▸ Task requirements: Here the job is to retype the data word for word while leaving the pictures aside.

▸ Data for this task:

· · ·

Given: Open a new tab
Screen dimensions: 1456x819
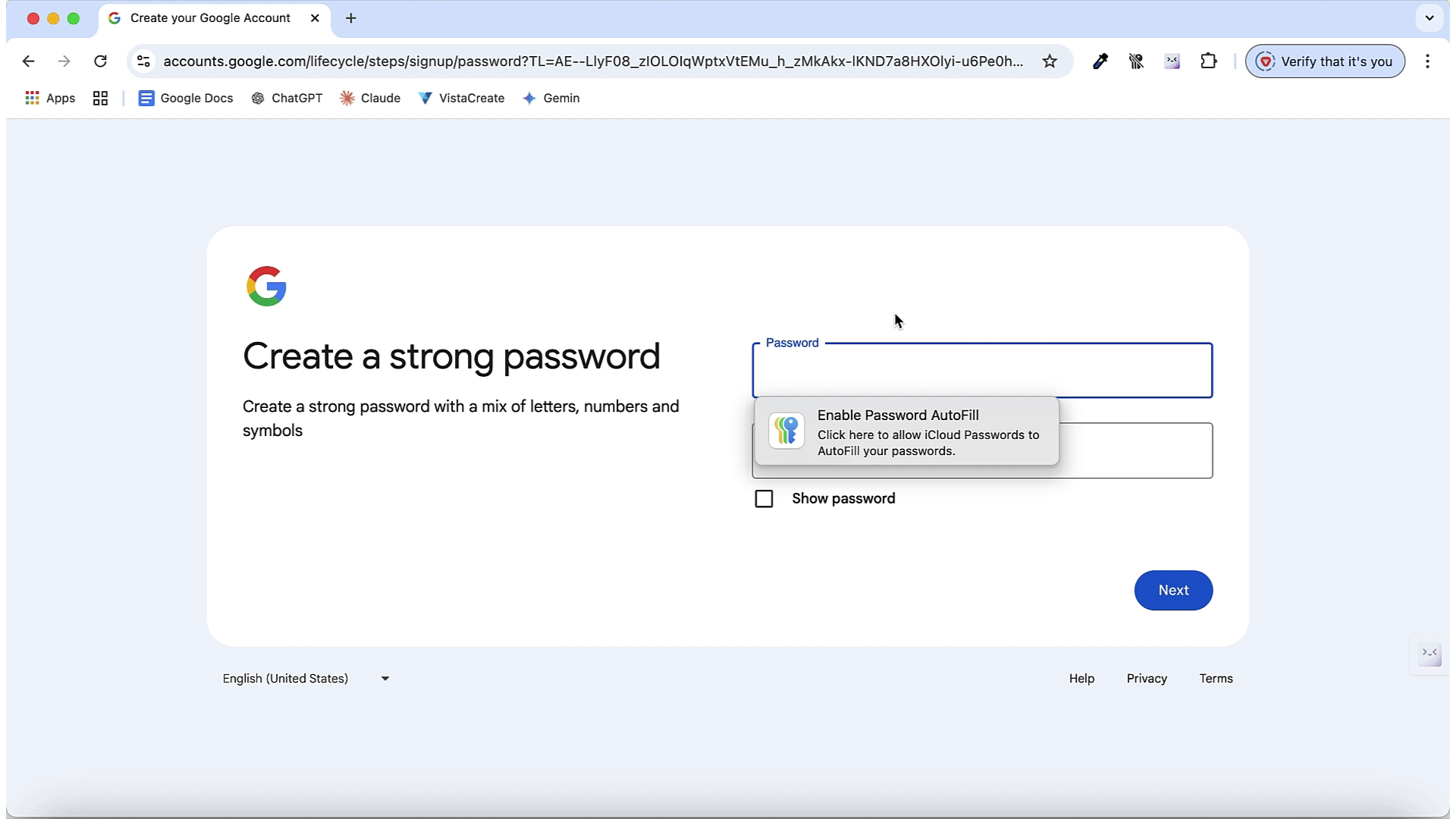Looking at the screenshot, I should click(x=350, y=18).
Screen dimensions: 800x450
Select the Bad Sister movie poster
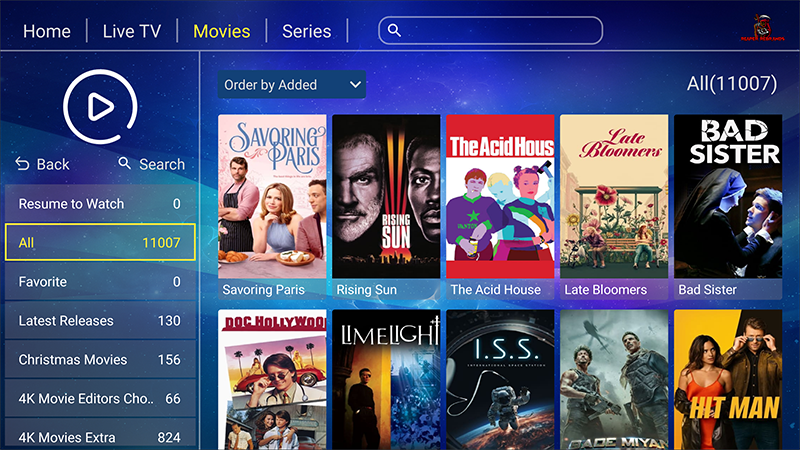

· · ·

▸ Answer section:
Given: Open a new tab
Screen dimensions: 1456x819
Looking at the screenshot, I should click(x=350, y=18).
Screen dimensions: 800x450
Select the Bad Sister movie poster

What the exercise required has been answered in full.